Intended for healthcare professionals

Student Editorials

Happy birthday Student BMJ

BMJ 2002; 325 doi: (Published 01 November 2002) Cite this as: BMJ 2002;325:0211398
  1. Anna Ellis, student editor, Student1,
  2. Richard Smith, editor2
  1. 1BMJ
  2. 2BMJ

Anna Ellis and Richard Smith reflect on the beginnings of the Student BMJ and look ahead to the next ten years.

The Student BMJ is 10 years old. There may be 20 000 biomedical journals, but none quite like the Student BMJ—lovingly known as “the BMJ on speed.” In this age of globalisation and the internet, the Student BMJ has the potential to reach out to students everywhere, and that is our vision for the journal—to do for all students what it has already done for British students.

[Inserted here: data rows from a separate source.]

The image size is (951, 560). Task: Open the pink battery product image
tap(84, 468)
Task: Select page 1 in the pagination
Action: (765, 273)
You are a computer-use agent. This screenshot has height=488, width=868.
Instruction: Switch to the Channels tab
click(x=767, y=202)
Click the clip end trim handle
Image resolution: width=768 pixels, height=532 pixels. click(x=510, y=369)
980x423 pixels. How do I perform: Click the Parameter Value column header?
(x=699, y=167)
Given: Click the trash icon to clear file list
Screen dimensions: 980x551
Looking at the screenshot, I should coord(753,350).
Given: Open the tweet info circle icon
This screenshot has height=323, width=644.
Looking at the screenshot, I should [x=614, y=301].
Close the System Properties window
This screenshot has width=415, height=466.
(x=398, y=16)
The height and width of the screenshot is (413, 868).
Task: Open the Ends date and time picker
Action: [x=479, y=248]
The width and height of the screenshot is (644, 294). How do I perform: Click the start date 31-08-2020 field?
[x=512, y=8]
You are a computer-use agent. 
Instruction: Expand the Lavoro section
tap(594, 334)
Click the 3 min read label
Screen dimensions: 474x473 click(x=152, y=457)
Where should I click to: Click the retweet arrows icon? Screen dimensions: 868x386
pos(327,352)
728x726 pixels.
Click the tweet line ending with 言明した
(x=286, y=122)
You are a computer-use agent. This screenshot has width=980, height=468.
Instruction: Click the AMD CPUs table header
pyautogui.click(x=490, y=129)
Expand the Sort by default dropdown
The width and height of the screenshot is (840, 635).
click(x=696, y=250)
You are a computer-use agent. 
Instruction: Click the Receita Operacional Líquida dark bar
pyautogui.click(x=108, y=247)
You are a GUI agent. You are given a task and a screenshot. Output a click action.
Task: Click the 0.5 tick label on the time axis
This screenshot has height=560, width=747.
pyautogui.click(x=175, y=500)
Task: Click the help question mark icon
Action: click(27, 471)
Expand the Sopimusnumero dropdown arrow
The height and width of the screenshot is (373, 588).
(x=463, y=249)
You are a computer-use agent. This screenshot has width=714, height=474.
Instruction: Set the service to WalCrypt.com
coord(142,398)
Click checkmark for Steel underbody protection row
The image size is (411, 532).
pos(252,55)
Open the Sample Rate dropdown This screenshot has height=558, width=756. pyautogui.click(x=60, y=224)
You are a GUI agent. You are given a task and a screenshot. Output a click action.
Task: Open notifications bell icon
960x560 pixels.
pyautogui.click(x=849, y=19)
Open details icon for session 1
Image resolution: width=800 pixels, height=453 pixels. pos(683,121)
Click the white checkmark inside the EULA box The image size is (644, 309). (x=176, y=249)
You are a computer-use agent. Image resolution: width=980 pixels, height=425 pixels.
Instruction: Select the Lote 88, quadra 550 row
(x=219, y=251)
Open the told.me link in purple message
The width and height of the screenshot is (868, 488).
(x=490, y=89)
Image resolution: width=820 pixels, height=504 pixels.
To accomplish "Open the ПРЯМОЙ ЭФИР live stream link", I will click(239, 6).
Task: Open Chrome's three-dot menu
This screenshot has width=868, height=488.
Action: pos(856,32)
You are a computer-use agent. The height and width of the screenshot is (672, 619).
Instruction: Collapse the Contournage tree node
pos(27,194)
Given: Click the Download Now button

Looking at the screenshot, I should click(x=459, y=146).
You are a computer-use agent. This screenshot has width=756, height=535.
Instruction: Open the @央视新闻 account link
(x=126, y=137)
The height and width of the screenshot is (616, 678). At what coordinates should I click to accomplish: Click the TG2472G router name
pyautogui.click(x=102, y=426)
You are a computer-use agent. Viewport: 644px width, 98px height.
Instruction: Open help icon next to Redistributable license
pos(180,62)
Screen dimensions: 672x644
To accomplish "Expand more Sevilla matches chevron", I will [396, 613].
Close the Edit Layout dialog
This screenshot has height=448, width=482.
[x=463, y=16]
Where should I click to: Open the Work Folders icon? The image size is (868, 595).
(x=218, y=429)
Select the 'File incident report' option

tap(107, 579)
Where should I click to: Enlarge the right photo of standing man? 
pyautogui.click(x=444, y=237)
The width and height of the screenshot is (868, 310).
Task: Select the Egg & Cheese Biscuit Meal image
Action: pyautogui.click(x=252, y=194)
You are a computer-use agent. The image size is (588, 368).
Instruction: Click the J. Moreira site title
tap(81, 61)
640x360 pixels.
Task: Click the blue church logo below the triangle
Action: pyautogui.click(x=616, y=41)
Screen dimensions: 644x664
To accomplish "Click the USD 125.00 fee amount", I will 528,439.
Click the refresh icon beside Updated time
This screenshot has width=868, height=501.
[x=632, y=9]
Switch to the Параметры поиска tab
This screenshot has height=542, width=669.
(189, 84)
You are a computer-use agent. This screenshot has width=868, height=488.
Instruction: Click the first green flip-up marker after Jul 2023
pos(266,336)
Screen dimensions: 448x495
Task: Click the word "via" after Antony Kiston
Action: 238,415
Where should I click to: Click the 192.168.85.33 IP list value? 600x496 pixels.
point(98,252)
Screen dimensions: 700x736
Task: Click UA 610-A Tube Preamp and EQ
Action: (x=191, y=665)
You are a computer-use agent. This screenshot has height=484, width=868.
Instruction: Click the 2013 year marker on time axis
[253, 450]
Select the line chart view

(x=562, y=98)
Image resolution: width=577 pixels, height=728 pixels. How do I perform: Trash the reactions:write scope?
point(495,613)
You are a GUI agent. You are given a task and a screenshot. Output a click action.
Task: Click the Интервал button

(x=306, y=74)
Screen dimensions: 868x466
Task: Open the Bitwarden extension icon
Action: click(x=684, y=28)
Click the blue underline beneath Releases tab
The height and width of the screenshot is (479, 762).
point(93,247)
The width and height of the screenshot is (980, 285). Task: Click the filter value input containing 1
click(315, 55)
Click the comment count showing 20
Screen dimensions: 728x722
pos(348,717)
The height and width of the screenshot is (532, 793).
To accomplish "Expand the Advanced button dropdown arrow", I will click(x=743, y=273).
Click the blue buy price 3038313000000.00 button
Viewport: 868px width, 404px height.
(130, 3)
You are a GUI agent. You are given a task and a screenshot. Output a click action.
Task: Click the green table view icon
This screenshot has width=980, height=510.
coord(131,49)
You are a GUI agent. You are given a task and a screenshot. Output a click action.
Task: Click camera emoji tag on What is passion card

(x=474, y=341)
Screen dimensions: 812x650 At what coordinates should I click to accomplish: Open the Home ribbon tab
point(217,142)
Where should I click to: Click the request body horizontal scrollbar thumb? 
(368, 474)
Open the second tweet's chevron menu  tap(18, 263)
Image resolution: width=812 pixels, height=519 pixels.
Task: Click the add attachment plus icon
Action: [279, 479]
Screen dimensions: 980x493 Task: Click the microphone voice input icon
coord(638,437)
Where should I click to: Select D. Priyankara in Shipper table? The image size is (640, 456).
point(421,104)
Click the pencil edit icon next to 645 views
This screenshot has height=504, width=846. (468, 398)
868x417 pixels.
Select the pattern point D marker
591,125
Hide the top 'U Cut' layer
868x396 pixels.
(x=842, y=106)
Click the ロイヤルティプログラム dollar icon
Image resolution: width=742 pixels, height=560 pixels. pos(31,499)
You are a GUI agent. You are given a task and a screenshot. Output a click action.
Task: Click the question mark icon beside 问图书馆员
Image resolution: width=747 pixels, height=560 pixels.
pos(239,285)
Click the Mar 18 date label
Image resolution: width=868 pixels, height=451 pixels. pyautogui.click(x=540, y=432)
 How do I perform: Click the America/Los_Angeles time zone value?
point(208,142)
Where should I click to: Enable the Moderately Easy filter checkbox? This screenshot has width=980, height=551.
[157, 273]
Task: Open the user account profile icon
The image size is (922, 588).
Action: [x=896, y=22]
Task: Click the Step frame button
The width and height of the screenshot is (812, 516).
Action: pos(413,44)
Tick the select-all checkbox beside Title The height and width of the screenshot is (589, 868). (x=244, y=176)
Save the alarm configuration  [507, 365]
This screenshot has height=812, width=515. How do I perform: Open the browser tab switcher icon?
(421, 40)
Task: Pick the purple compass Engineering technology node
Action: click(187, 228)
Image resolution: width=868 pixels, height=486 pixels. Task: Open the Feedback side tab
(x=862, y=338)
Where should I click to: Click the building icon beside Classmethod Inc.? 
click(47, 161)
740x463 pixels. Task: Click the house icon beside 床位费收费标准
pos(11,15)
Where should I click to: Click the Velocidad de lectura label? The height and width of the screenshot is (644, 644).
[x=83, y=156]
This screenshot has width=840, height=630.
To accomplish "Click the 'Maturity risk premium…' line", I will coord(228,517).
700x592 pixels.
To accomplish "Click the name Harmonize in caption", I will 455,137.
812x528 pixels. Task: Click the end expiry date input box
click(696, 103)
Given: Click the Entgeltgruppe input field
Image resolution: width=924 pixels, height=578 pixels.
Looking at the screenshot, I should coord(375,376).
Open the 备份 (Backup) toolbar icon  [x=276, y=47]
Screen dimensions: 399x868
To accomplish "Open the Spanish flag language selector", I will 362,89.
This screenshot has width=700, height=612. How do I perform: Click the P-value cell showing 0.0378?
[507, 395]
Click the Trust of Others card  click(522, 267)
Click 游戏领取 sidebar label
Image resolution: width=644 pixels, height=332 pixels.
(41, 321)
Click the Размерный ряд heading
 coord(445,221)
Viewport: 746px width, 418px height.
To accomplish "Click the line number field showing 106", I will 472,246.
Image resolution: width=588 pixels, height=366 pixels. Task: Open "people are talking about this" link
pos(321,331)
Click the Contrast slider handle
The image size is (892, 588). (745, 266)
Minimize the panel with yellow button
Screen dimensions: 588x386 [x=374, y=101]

A 10th birthday seems like a good opportunity to review the journals past, present, and future.

The story began in the late 1980s, when the BMA decided that it would like to recruit more student members. Initially, the BMJ Publishing Group was unhappy with the proposal because of the high cost of sending the weekly BMJ to more people. But then the idea of creating a monthly journal especially for students was born. The group quickly turned from being doubtful to enthusiastic. It was a great opportunity to follow the Jesuit principle that if you can catch them young you have them for life.

The beauty of creating a new journal is that you can give people what they want—not what tradition dictates …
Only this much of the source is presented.